However, whilst Goldberg’s strategy here may be a useful one, he clearly states that it does not encompass the whole of wisdom as traditionally-conceived - merely a crucial component of same, which also happens to be approachable via current neuroscience. On this point, nonetheless, I feel inclined to disagree, as it is arguable that Goldberg is underestimating his own work here, since the mechanism he proposes to account for wisdom’s cognitive approach can also, to my mind at least, encompass the broader fields of affect, ethical decision-making and aesthetic judgement which he explicitly claims are not covered by his hypothesis.

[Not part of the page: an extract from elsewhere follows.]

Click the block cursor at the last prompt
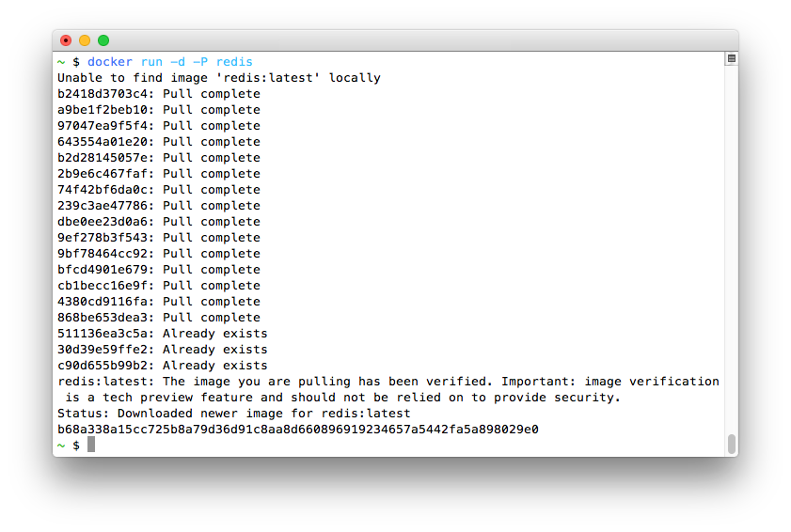pyautogui.click(x=91, y=445)
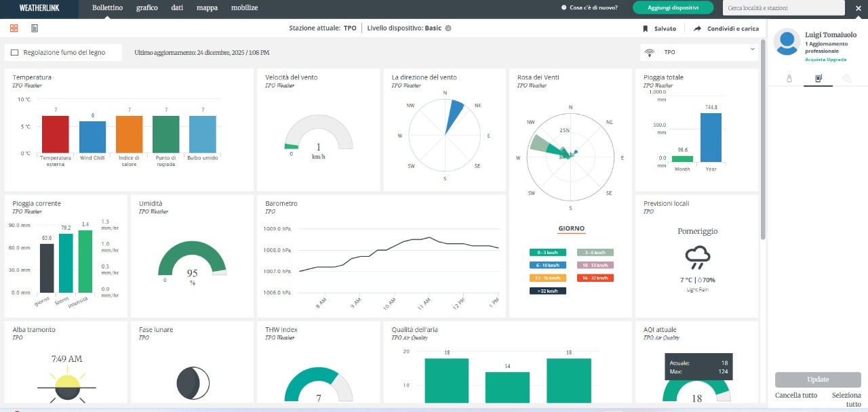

“With age, the number of real-life cognitive tasks requiring a painfully effortful, deliberate creation of new mental constructs seems to be diminishing. Instead, problem-solving (in the broadest sense) takes increasingly the form of pattern recognition. This means that with age we accumulate an increasing number of cognitive templates. Consequently, a growing number of future cognitive challenges is likely to be relatively readily covered by a pre-existing template, or will require only a slight modification of a previously formed mental template. Increasingly, decision-making takes the form of pattern recognition rather than problem-solving. As the work of Herbert Simon and others has shown, pattern recognition is the most powerful mechanism of successful cognition. [And] the passage from problem-solving to pattern recognition changes the way different parts of the brain contribute to the process. Firstly, cognition becomes more exclusively neocortical in nature, and increasingly independent of subcortical machinery, and of the machinery contained in the old cortex. Secondly, the balance of our use of the two hemispheres of the brain shifts...[towards] an increasing reliance on the left cerebral hemisphere.”
(Goldberg, p.20)

It is also important not to hold to to rigid a notion of what “pattern-recognition” may consist of, as the “templates” Goldberg discusses are typically used in combination...particularly when sufficient are present that we can begin to speak of wisdom. So, rather than simple pattern-matching, the resulting sense of understanding typically draws upon a variety of patterns - in some of their aspects - and wisdom consists of the ability to both sense such partial “matches”, and to accurately judge - based upon even more broad patterns - how they are likely to be interacting in this particular case. Because this is hardly a simple one-dimensional process and - as I argued earlier - it seems likely that this model might also apply to those aspects of wisdom which, traditionally, are seen as less amenable to rational analysis.

Another valuable feature of this book is that, in order to properly explain the neurological bases of his argument, Goldberg provides us with an admirable overview of contemporary understandings of the brain functions which concern us the most, and the results may come as a shock to many who adhere to simplistic and narrowly “modular” theories of  evolutionary psychology, as these are now - except re older/input regions - widely regarded as falsified by current work on a whole variety of fronts. But, the result is hardly any kind of “blank slate”, as Goldberg makes clear...rather, it is confirmation that it is developmental psychology - rather than the fashionably A.I.-obsessed versions of cognitive science - which was on the right track all along...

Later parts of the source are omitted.